(Records shown begins)
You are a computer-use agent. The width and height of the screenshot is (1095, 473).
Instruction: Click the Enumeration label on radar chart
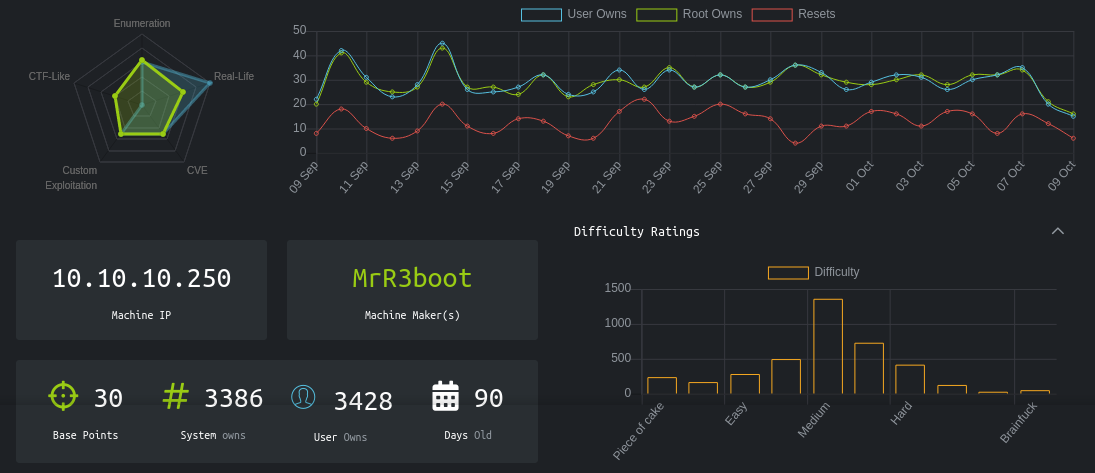pyautogui.click(x=142, y=23)
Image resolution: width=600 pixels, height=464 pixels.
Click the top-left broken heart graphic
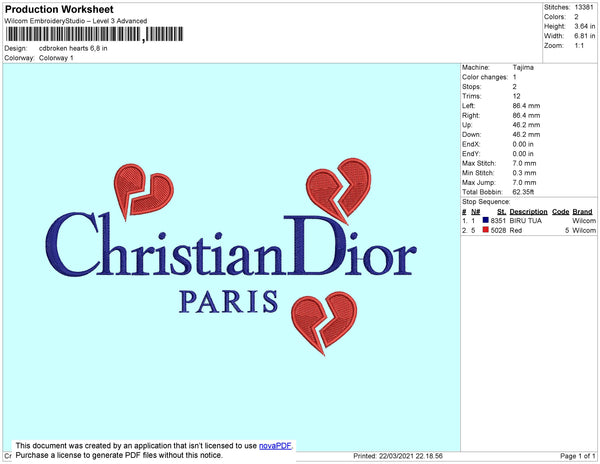click(143, 191)
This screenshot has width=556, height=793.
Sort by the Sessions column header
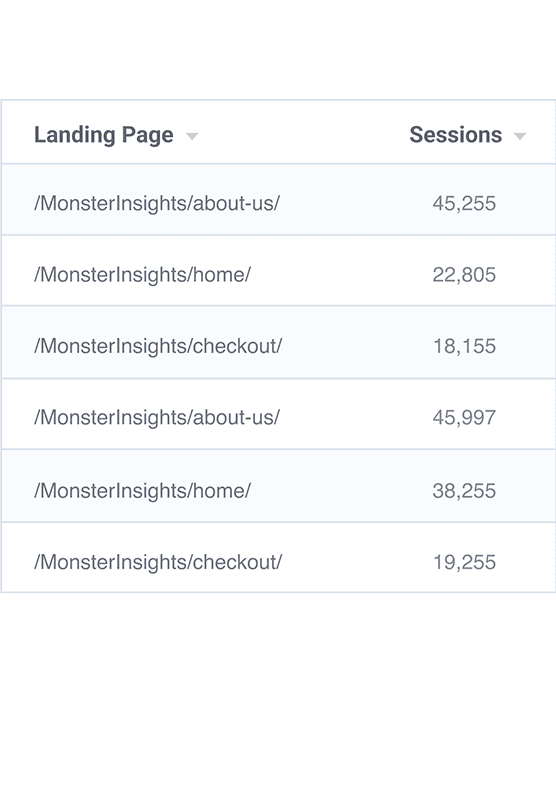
(Records shown ends)
What's needed is an exact copy of every entry, minus the pictures.

Finished task —
You are a computer-use agent. The width and height of the screenshot is (1095, 473).
Instruction: Click the Enumeration label on radar chart
pyautogui.click(x=142, y=23)
Image resolution: width=600 pixels, height=464 pixels.
Click the top-left broken heart graphic
click(143, 191)
This screenshot has width=556, height=793.
Sort by the Sessions column header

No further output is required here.